Just when Alabama alligators thought it was safe to loll about for hours on hot rocks, hunting season for the reptiles is about to begin.
Once on the Endangered Species List, the American alligator population in Alabama and elsewhere has been restored to the point they pose a nuisance in many areas, state wildlife officials say. They have scheduled a hunt to control the population.
The event is Aug. 16-18 and Aug. 23-25 in the Mobile-Tensaw Delta and west central Alabama.
Hunts in southeast Alabama will be held Aug. 10-26. Although there are ’gators in North Alabama, including as far north as the Tennessee River in Wheeler Wildlife Refuge, there are not enough to justify a hunt, said Ray Metzger with the Alabama Division of Wildlife and Freshwater Fisheries. But that doesn’t mean North Alabama hunters can’t partake in hunting more southern gators.
“Implementing a regulated alligator hunt on a small scale is an important step toward controlling populations and better managing this unique reptile,” said Kenny Johnson with WFF.
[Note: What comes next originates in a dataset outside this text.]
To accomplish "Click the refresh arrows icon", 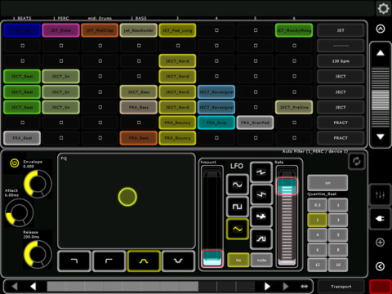I will click(357, 162).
Registration for the 2012 alligator hunt begins at 8 a.m. June 5 and ends 8 a.m. July 13.
The WFF will host an hour-long web chat at noon Friday, May 18, during which officials will answer questions about wildlife and fishing. To join the chat, go to www.outdooralabama.com/chat between noon and 1 p.m.
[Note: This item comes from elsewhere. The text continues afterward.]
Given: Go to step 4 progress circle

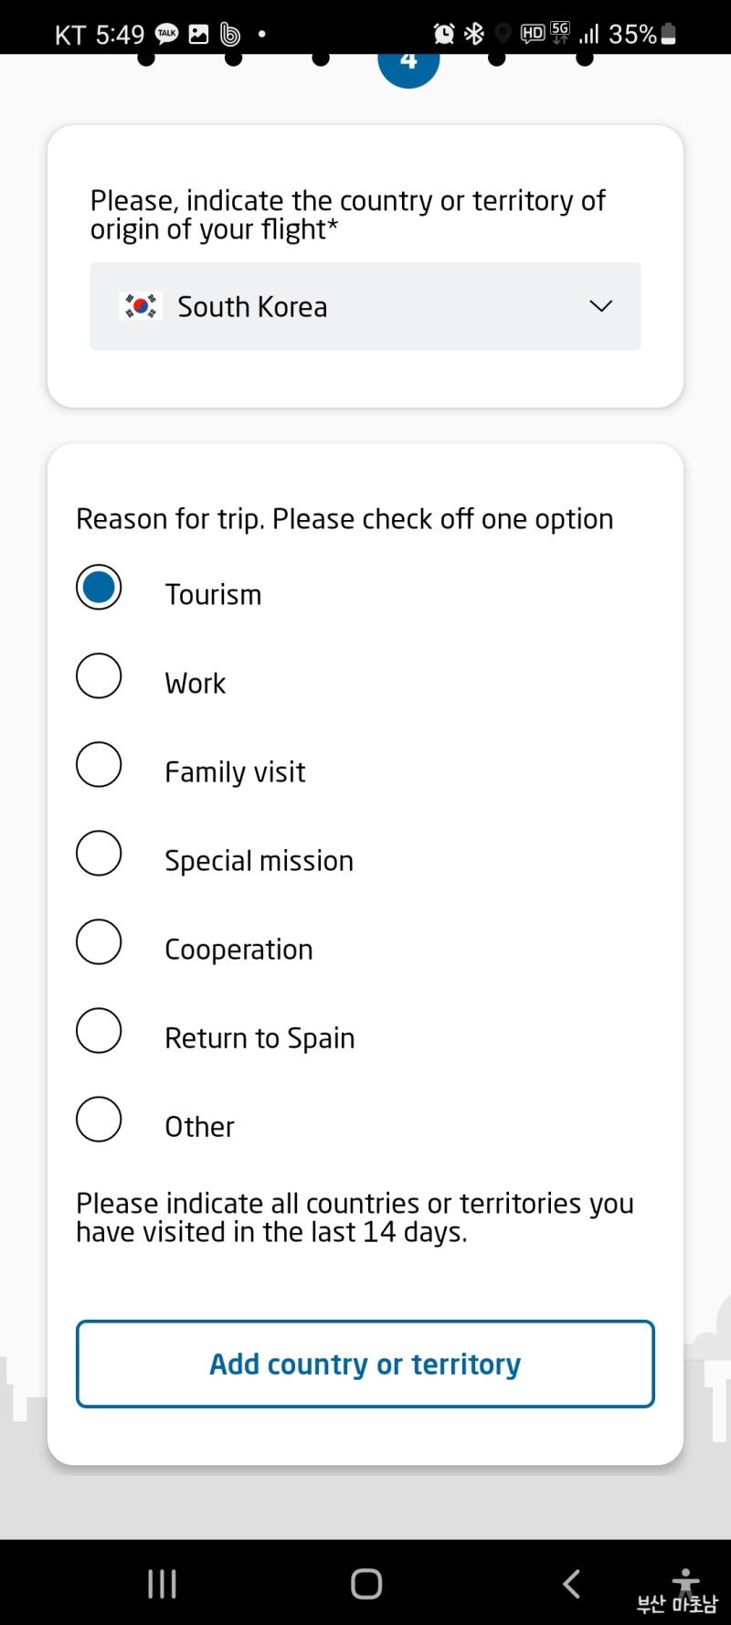Looking at the screenshot, I should point(408,63).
You can also send yourself an email reminder about the chat from the chat page any time before May 18.
WFF specialists in the fields of wildlife, fisheries, and conservation enforcement will also be available to answer other wildlife, hunting, and fishing related questions live. As many questions as possible will be answered during the hour. The chat will be archived on the website so it can be read in its entirety following the event. To read the archived chats visit www.outdooralabama.com/chat/archive/.
If you are curious about alligators and can’t wait for the web chat, you can view last year’s Outdoor Alabama Live episode, titled “Alligators and Snakes: What You Need to Know,” on Outdoor Alabama’s YouTube channel, www.youtube.com/OutdoorAlabama.
Back from the brink
The name alligator is an anglicized form of “el lagarto,” the Spanish term for “the lizard,” which early Spanish explorers and settlers in Florida called alligator.
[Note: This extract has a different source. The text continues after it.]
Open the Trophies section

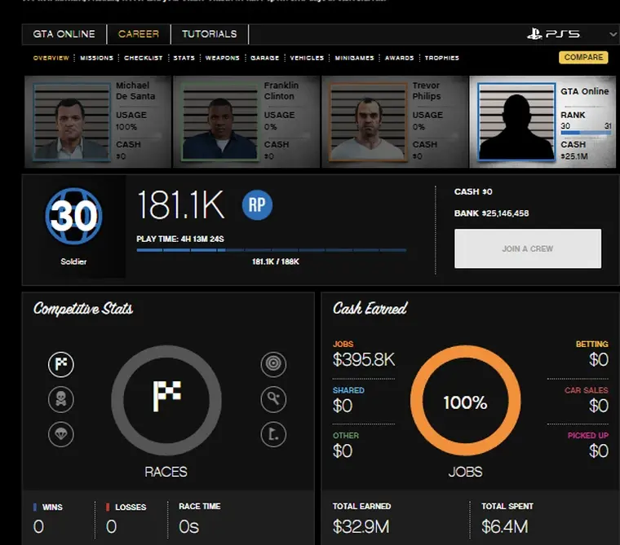coord(441,58)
Restoration of the American alligator is a national conservation success story in which Alabama played a lead role. Unregulated alligator harvests throughout the South in the 1920s, ’30s and ’40s threatened the species with extinction. In 1938, Alabama took action and became the first state to protect them. Other states followed our lead and, in 1967, the U.S. Fish & Wildlife Service placed the American alligator on the Endangered Species List. Two decades of protection enabled the species to rebound. By 1987, the alligator was removed from the list but retained a federally protected species.
Alligators perform a service by controlling the nutria and muskrats in fresh water.